Genetics is one of the areas that have benefited most from these new computational approaches, which are essential for understanding the inherited contribution to complex multifaceted chronic conditions like chronic obstructive pulmonary disease (COPD). The recognition of the existence of specific abnormalities, such as alpha-1 antitrypsin deficiency and cutis laxa, which lead to premature emphysema, and the genetic associations of SNPs with lower lung function have stimulated the search for more genes associated with both states. Associations with some SNPs, such as the α-1 nicotinic acid receptor and hedgehog interacting protein, were relatively easy to identify (2). However, much larger studies that used genome-wide association study methodologies, including COPD-focused studies like ECLIPSE (Evaluation of COPD Longitudinally to Identify Predictive Surrogate Endpoint) (3, 4) and COPDGene (5), were needed before consistent results began to emerge from groups of SNPs that predicted lower lung function or the presence of clinically diagnosed COPD. Data from the UK Biobank study added 43 new genes to the list of associations for impaired lung function in adults (6), and the search for an even better definition of these relationships continues. What is less clear is what knowledge of these genetic risk factors tells us about the functional abnormality we can measure or the structural damage that we believe should precede functional problems.

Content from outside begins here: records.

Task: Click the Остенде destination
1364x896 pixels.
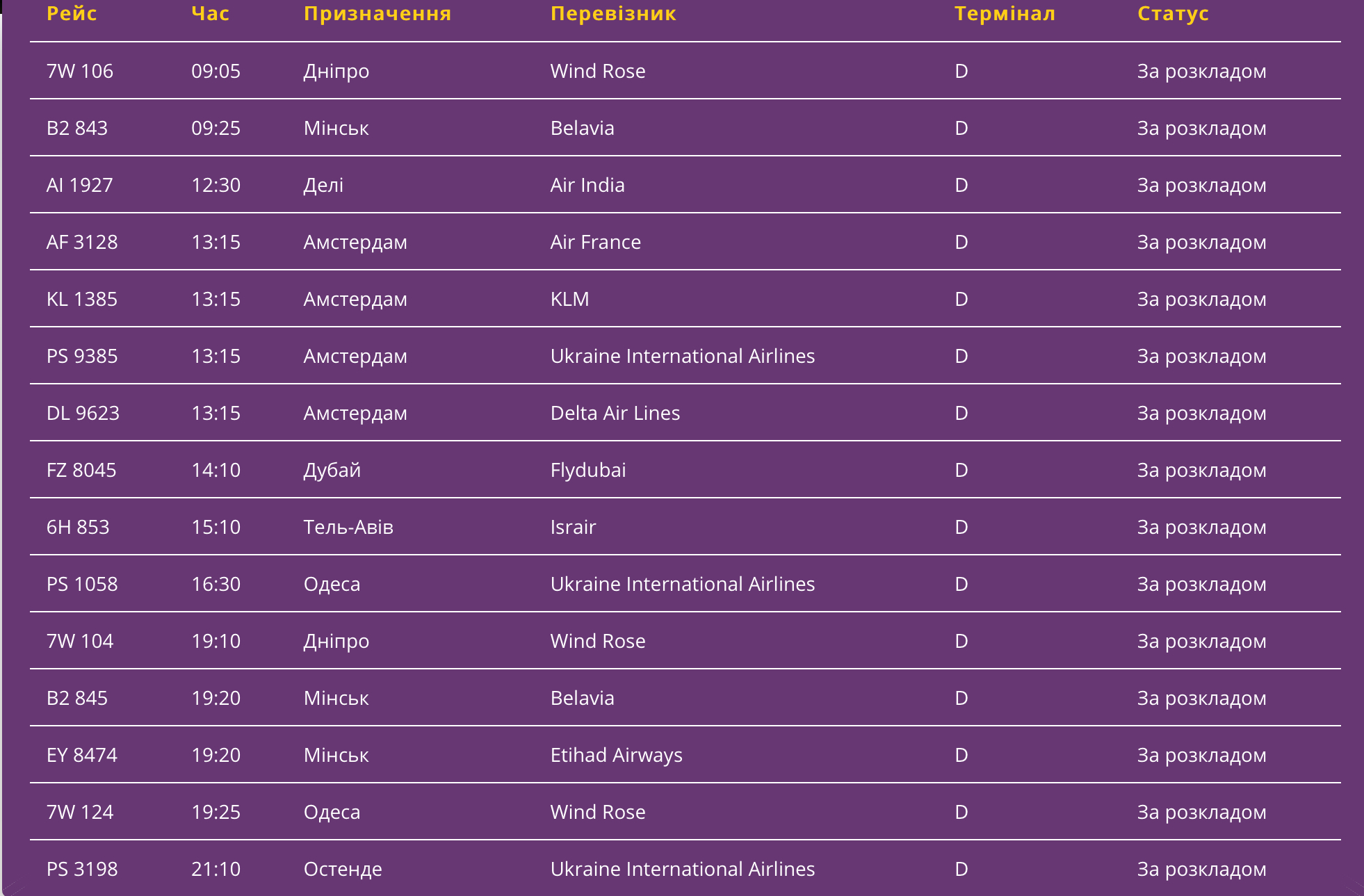Action: (343, 869)
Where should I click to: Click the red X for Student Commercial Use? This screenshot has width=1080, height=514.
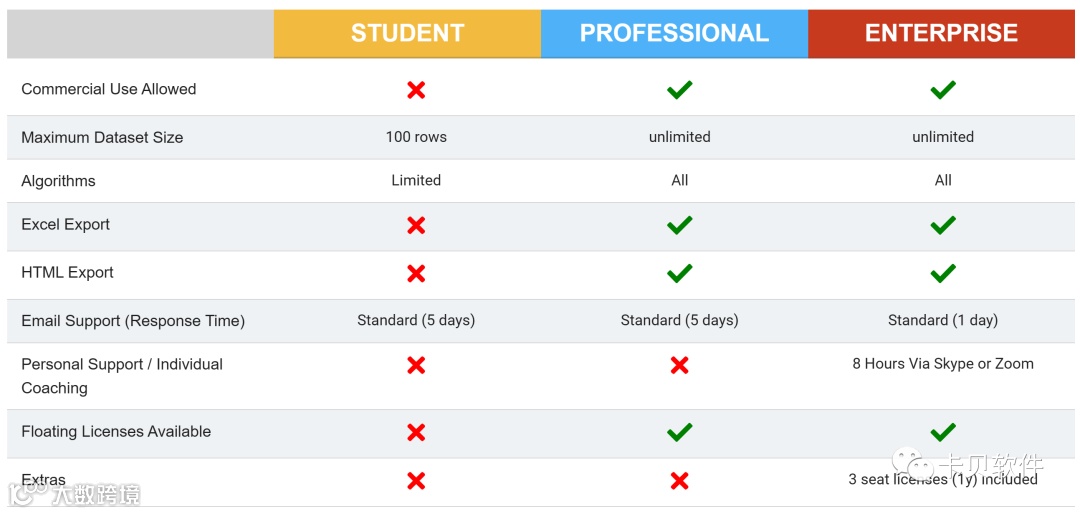click(416, 90)
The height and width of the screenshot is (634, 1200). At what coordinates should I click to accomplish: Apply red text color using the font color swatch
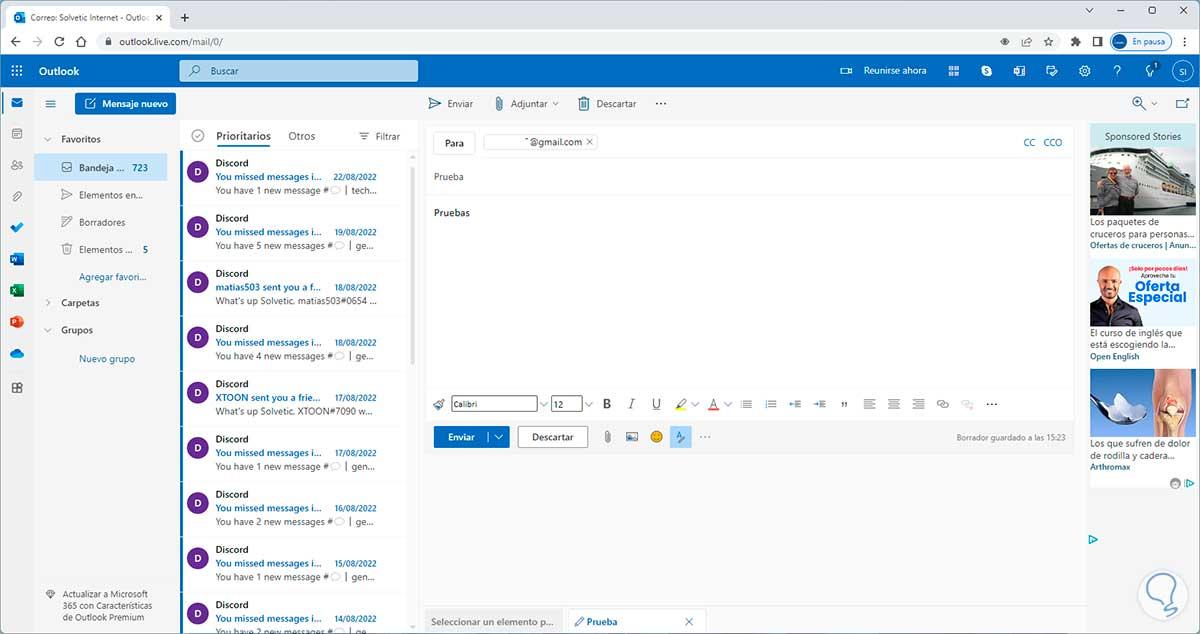tap(713, 404)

In this issue of the Journal, Oelsner and colleagues (pp. 721–731) provide us with new information that addresses this problem (7). They used a weighted genetic risk score (GRS) for impaired lung function based on 95 SNPs, including those already identified in multiple data sets as relating to lung function and the new candidates from the UK study (6). They determined the ability of these genes to predict either impaired lung function or a diagnosis of COPD in participants in two different populations: the MESA (Multi-Ethnic Study of Atherosclerosis) Lung cohort, a general sample of U.S. adults (8), and the SPIROMICS (Subpopulations and Intermediate Outcomes in COPD Study) cohort of smokers with or at risk of developing COPD (9). Participants in these studies had high-quality inspiratory and expiratory computed tomography (CT) scans that permitted the quantification of lung density, airway morphology, especially small airway abnormalities using parametric response mapping (10) which was available in the SPIROMICS population and the total small airway count in both population which has been reported as being in other population-based studies studying early COPD (11). Using appropriate statistical modeling and relevant sensitivity analyses, they found that the GRS predicted both the risk of impaired lung function and the chances of having moderate/severe COPD, although the explanatory power was at best modest. The GRS was associated with a range of structural abnormalities on the CT scans, especially thinner airway walls and fewer small airways. However, when they combined the CT variables with conventional clinical predictors of COPD incidence, not only did the C-statistic, a measure of the accuracy of the prediction, rise above 0.9 but the GRS contributed no additional information, irrespective of the ethnicity of the participants.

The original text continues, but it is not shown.